TEXT SEGMENT:
※ ※ ※
When I was younger, I loved watching classic movies with my mom. Katherine Hepburn, Bette Davis, Joan Crawford, Vivien Leigh, and Ingrid Bergman were just a few of some of the actresses that I looked up to. I watched movies where they played women defying odds, wearing the pants in a relationship, while leaning on each other for support. They weren’t afraid to make things happen and they showed me the value of determination and courage. They were fearless; they were feisty; they defined the meaning of badass as well as girl power.
Flash forward to 30 something years later and now I’m the mom of a 14 year-old. If life truly imitates art, I want to show her films about women doing amazing things; films made by women, produced by women. I seek out girl power movies that feature women defying the odds, making things happen, offering hope for the future, particularly during this dark era in which we are living.
When “Hidden Figures” was released a few months ago, I emailed a dozen mom friends and asked if they wanted to take all our girls to the cinema on a weekend afternoon. The movie had girl power written all over it and I thought of nothing better to do. After some back and forth on timing, at least half of the moms I contacted and their teenage daughters piled into the cinema, several of whom knew nothing about the movie before my prompting. I can’t tell you how wonderful it was to watch the 13-14 year-old girls watch a movie about brilliant women who worked for NASA. It taught the girls so many things – that education is important; that careers in STEM are good for women; that if one reaches for the moon, it’s attainable. When we left the theater, the conversation was brimming with positivity and confidence for all the things they were going to do in life.
※ ※ ※
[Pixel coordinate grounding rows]
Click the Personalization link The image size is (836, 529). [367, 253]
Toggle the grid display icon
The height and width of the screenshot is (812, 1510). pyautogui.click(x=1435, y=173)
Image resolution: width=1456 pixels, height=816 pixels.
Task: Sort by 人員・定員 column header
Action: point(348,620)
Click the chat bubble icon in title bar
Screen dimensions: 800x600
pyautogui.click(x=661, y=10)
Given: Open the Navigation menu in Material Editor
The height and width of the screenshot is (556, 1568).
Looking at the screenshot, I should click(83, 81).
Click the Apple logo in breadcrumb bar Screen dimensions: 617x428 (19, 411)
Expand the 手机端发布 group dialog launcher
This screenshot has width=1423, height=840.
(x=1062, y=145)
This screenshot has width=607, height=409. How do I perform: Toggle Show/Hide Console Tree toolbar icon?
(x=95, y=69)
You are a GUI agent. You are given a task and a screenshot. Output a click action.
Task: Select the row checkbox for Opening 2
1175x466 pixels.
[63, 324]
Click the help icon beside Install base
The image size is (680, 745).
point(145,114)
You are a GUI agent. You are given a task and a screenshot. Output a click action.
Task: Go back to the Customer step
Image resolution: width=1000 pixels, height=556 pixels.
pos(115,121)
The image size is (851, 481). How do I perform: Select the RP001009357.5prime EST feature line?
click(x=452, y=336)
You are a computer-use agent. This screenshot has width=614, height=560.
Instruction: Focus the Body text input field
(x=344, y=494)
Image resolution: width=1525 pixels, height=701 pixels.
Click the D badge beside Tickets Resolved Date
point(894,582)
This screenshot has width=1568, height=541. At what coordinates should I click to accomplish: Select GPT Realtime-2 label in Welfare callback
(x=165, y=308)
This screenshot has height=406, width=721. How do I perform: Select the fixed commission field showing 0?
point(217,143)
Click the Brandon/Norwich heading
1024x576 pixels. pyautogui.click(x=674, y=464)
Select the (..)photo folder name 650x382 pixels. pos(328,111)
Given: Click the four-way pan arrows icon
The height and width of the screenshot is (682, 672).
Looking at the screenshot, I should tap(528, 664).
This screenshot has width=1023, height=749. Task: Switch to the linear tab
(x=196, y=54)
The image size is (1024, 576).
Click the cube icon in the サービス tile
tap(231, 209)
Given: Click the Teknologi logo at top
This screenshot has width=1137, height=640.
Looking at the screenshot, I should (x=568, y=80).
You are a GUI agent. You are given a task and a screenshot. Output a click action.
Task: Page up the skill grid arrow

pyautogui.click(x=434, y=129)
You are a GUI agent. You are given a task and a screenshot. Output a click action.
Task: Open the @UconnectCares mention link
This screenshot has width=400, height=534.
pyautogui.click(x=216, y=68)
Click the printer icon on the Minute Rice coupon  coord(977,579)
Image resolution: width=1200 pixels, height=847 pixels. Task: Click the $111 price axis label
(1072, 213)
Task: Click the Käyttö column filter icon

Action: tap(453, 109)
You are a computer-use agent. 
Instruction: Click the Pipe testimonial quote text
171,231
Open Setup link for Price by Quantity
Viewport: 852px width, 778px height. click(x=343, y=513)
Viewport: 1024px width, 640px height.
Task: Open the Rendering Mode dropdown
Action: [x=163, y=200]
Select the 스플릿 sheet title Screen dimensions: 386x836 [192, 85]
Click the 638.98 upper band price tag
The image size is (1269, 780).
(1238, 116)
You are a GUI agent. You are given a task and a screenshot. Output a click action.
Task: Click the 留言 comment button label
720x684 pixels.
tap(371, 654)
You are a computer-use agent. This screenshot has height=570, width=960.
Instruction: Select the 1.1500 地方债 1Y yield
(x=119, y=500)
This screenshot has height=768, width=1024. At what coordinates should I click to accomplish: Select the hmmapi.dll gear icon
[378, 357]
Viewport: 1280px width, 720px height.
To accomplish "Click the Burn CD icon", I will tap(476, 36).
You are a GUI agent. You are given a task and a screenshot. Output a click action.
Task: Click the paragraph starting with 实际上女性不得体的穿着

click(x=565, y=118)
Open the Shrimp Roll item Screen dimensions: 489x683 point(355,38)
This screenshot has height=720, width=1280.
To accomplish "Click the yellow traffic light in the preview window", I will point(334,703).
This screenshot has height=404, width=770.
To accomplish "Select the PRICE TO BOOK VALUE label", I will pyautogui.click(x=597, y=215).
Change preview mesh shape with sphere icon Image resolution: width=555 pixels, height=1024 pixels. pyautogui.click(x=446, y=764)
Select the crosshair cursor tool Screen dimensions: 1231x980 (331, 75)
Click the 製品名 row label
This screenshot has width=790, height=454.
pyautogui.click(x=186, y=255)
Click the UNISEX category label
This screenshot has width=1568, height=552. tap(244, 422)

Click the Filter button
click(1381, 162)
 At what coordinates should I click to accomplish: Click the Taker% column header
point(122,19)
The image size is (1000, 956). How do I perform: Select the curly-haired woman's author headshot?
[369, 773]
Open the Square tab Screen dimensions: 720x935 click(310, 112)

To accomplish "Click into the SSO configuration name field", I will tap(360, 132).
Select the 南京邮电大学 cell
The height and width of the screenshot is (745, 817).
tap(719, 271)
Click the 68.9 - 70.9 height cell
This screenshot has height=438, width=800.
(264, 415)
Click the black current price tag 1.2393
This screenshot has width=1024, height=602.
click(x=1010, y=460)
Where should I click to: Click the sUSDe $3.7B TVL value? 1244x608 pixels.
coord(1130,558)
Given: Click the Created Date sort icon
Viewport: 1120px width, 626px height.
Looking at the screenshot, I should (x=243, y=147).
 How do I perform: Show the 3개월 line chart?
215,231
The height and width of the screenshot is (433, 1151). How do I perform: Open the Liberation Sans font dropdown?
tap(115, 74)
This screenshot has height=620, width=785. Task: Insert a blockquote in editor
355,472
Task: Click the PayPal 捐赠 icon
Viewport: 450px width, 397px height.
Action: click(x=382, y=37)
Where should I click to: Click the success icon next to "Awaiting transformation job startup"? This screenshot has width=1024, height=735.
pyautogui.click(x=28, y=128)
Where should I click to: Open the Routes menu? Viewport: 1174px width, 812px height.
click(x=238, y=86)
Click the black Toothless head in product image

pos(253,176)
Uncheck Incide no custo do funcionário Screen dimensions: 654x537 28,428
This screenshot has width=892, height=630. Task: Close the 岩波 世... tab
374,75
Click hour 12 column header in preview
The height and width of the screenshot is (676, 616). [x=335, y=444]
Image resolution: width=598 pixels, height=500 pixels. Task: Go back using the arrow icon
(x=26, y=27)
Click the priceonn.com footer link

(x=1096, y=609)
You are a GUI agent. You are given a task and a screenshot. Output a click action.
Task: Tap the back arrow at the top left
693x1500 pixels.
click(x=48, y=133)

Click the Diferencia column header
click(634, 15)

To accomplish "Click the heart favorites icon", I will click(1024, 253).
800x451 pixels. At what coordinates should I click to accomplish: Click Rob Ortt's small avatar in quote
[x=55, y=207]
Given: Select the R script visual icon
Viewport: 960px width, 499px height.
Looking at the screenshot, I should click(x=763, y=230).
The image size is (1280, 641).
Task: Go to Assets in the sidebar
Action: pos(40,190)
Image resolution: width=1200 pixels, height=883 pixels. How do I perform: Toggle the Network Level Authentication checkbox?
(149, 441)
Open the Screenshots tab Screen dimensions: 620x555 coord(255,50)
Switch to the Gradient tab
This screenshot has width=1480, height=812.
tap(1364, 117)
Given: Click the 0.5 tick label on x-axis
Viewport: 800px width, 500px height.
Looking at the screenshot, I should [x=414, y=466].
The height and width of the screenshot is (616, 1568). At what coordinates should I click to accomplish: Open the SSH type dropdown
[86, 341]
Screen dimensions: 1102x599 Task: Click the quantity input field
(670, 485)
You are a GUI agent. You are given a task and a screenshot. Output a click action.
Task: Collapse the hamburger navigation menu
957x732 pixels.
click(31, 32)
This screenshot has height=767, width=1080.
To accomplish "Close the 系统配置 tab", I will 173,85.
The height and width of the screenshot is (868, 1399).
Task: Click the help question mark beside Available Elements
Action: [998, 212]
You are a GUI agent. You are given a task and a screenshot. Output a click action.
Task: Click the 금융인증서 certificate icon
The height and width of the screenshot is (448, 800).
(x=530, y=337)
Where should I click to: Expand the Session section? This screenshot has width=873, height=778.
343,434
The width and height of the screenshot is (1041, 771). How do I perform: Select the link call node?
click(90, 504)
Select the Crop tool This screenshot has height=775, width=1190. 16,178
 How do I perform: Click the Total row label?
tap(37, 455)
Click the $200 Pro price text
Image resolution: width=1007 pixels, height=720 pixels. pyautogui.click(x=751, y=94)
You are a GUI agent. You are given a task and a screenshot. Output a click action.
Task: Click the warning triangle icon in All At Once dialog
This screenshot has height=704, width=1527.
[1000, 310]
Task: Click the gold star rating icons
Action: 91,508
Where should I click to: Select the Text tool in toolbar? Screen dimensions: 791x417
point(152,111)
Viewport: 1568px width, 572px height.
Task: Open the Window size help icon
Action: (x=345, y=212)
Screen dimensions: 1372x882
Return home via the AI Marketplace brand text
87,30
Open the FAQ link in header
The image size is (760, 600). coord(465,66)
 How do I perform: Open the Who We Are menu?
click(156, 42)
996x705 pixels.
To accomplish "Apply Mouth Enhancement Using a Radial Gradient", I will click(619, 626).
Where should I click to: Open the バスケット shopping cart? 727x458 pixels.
※ ※ ※
PROMPT: Rewrite the essay on girl power movies from "When I was younger, I" up to and including "as girl power.", changing "classic movies" to "old films".

REPLY:
When I was younger, I loved watching old films with my mom. Katherine Hepburn, Bette Davis, Joan Crawford, Vivien Leigh, and Ingrid Bergman were just a few of some of the actresses that I looked up to. I watched movies where they played women defying odds, wearing the pants in a relationship, while leaning on each other for support. They weren’t afraid to make things happen and they showed me the value of determination and courage. They were fearless; they were feisty; they defined the meaning of badass as well as girl power.